- Born: 27 February 1948
- Died: 10 May 2020 (aged 72)
- Known for: Public statement of disbelief in an interventionist creator God, while being a priest

= Thorkild Grosbøll =

Danish clergy (1948–2020)

Thorkild Grosbøll (27 February 1948 – 10 May 2020) was a parish priest in the Church of Denmark. In the early 2000s he received a lot of media attention in Denmark for publicly stating disbelief in an interventionist creator God. He died on 10 May 2020 after a short illness.

==Early career==
After various other services, Grosbøll became parish priest in Taarbæk June 1991.

==Statement and controversy==
In the spring of 2003, Thorkild Grosbøll published the book En Sten i Skoen (A Stone in the Shoe), resulting in very limited reactions, though he wrote in it that he does not believe in God. On 23 May 2003, the Danish newspaper Weekendavisen published an interview with Grosbøll, in which he repeated statements from his book, in particular that he does not believe in a creating or upholding God.

After a public outcry, the bishop in Elsinore, Lise-Lotte Rebel, started talks with the priest on 3 June 2003 about his faith. Simultaneously, she relieved him of his duties as parish priest in Taarbæk as she believed Grosbøll had failed on four accounts:

- neglected the creed of the Church of Denmark
- subverted the respectability of the service
- ignored orders
- created profound confusion about the Church of Denmark.

On 23 July 2003, Thorkild Grosbøll was allowed to continue his service as a parish priest in Taarbæk, subject to special supervision by the bishop.

On 3 June 2004, Grosbøll was instructed to resign no later than June 4, or he would be suspended. On 7 June 2004, the chairman of the elected parish council in Taarbæk, Lars Heilesen, informed the parish about the situation in the church in Taarbæk. On 10 June 2004, Rebel again relieved Thorkild Grosbøll of his duties.

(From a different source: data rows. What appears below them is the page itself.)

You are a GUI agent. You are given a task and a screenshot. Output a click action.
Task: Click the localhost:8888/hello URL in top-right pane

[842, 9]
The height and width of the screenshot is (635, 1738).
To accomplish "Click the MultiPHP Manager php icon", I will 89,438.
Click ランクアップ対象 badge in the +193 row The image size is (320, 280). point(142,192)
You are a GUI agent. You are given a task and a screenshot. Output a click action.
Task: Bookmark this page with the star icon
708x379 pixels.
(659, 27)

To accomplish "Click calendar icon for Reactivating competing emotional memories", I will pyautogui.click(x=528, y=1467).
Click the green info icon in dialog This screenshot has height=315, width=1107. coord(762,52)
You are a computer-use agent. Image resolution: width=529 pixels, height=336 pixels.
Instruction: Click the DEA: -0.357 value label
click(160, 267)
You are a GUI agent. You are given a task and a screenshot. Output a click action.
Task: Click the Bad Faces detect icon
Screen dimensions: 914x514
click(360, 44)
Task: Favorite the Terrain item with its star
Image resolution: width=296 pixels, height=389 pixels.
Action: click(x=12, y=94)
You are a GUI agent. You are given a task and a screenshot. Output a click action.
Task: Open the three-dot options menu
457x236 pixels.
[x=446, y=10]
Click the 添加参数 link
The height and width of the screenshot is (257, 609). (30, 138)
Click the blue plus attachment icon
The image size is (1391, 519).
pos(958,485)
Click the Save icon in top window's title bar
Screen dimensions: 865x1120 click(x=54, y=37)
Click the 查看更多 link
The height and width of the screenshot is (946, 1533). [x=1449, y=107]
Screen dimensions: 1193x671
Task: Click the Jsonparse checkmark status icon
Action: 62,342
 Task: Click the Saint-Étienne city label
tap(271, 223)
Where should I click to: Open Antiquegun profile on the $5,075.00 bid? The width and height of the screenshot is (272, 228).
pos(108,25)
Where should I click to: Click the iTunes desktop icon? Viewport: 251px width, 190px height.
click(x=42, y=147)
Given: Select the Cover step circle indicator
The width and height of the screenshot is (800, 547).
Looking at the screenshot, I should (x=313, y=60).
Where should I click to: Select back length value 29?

During all these events, the parish community in Taarbæk stood by Thorkild Grosbøll. There was an animated public debate, occasionally fuelled by statements from Grosbøll like: "God belongs in the past. He is actually so old fashioned that I am baffled by modern people believing in his existence. I am thoroughly fed up with empty words about miracles and eternal life." At the same time he maintained that the bishop and the press misunderstood him, taking quotes from his sermons out of context.

On 12 July 2004 the Ministry of Ecclesiastical Affairs transferred the case to an ecclesiastical court. The first stage of this process, a hearing of the involved parties, was concluded February 2005. On 11 May 2005, the ministry relieved bishop Rebel from her supervision of Thorkild Grosbøll, and transferred the supervision to the bishop in Roskilde, Jan Lindhardt. Thereby the ministry put the ecclesiastical court case on hold. On 20 May 2006 Grosbøll confirmed his priestly vows before Lindhardt in the presence of witnesses and by his signature, and was allowed to serve again as parish priest, but was instructed not to talk to the press.

Thus the case was put to rest till autumn 2007, where it was decided that the supervision was to be transferred to the bishop in Århus, Kjeld Holm, by 1 May 2008, when Lindhardt would retire. As announced shortly after this decision, Grosbøll retired early when he turned 60 in February 2008.